--- START ---
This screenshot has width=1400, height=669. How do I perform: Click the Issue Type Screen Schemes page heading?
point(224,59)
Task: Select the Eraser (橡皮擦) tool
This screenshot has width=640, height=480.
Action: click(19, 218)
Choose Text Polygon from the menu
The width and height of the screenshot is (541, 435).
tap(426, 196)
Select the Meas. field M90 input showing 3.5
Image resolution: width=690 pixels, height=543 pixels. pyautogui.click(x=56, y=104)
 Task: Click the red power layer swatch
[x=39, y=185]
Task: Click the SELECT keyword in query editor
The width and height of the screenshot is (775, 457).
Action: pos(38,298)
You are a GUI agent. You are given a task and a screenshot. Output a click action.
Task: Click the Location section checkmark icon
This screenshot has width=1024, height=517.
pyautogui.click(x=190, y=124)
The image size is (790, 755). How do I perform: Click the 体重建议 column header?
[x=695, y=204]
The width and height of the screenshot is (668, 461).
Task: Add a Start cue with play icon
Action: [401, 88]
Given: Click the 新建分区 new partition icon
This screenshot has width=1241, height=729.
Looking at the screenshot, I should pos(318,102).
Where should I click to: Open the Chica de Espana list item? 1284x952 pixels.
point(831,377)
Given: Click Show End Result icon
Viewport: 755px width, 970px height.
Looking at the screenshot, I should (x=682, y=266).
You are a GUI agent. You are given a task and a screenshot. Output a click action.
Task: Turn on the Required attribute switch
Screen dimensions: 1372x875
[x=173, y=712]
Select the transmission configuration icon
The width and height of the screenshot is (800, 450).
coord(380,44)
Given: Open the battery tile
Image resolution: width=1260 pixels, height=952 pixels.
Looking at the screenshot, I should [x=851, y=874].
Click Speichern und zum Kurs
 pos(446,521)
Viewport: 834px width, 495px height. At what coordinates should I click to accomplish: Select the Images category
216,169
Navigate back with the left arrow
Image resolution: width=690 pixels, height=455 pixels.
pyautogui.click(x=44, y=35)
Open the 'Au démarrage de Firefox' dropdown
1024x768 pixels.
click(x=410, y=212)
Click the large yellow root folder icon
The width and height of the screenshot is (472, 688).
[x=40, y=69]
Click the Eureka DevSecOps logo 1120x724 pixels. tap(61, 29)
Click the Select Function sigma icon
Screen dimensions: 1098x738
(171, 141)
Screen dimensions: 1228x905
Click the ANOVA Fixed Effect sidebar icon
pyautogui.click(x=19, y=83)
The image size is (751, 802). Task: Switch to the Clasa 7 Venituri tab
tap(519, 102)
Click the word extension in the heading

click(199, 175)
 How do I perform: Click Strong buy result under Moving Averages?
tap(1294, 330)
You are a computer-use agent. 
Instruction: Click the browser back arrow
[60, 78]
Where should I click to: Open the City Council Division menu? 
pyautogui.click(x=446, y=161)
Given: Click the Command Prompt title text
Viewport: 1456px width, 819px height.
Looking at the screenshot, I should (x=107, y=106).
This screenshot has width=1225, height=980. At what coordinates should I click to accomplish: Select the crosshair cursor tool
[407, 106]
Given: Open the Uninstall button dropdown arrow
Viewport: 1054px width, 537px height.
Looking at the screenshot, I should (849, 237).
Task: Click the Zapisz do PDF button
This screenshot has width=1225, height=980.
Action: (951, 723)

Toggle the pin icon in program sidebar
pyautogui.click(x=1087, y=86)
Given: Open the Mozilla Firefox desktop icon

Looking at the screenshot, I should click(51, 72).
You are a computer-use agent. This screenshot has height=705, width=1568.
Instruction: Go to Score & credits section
--- END ---
◆ **TASK BRIEF**
Counting the line that contains "This screenshot has width=1225, height=980. At" as the first, copy exactly every line through the end of the records, and nothing else.

◆ **EXPECTED OUTPUT**
This screenshot has width=1225, height=980. At what coordinates should I click to accomplish: Select the crosshair cursor tool
[407, 106]
Given: Open the Uninstall button dropdown arrow
Viewport: 1054px width, 537px height.
Looking at the screenshot, I should (849, 237).
Task: Click the Zapisz do PDF button
This screenshot has width=1225, height=980.
Action: (951, 723)

Toggle the pin icon in program sidebar
pyautogui.click(x=1087, y=86)
Given: Open the Mozilla Firefox desktop icon

Looking at the screenshot, I should click(51, 72).
You are a computer-use agent. This screenshot has height=705, width=1568.
Instruction: Go to Score & credits section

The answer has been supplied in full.